◆ Your goal ◆
In the entries below, count the lines holding "label". Reply with the number only.

[Given data]

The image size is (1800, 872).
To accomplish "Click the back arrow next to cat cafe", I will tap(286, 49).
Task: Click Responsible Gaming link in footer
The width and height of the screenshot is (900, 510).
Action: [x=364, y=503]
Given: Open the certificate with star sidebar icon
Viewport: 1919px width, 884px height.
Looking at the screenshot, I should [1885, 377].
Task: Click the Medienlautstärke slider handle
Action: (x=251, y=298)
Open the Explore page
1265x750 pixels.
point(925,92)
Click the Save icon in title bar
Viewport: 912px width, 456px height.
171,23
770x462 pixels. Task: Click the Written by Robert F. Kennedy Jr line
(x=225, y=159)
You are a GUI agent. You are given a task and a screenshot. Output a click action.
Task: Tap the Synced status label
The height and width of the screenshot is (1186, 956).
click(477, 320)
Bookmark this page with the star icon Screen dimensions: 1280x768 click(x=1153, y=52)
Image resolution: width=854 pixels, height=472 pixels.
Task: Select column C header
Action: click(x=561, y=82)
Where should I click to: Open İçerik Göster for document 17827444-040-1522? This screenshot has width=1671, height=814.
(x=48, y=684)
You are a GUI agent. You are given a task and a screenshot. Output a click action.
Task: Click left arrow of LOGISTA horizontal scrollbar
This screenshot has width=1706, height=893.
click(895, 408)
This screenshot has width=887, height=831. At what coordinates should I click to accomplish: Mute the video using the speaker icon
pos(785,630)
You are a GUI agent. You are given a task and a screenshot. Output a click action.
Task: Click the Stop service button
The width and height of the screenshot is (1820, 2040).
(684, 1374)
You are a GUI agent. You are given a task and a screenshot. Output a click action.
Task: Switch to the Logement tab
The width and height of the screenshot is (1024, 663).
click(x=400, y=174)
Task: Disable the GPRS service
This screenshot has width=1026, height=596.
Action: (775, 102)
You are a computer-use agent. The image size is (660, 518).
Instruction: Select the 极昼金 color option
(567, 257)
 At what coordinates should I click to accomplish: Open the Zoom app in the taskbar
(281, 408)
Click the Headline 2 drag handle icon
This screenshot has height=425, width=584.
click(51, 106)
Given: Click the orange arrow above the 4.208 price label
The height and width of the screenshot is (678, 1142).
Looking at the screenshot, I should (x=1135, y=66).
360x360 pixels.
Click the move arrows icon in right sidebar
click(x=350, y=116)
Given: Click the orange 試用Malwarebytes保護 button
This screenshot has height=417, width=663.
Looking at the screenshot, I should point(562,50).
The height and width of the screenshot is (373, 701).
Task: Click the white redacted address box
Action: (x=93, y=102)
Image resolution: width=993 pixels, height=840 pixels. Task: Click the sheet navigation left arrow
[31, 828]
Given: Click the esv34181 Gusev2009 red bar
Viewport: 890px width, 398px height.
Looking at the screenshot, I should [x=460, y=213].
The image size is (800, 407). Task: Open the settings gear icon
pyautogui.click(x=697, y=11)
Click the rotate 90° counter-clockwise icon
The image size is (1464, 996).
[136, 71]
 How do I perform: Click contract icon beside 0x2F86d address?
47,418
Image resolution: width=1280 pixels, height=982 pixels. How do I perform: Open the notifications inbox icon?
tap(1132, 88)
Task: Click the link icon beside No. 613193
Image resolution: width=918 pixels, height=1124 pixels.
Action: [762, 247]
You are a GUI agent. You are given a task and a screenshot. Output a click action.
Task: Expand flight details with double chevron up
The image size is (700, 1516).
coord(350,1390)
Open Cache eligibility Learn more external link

[/Given data]

◆ Response box ◆
2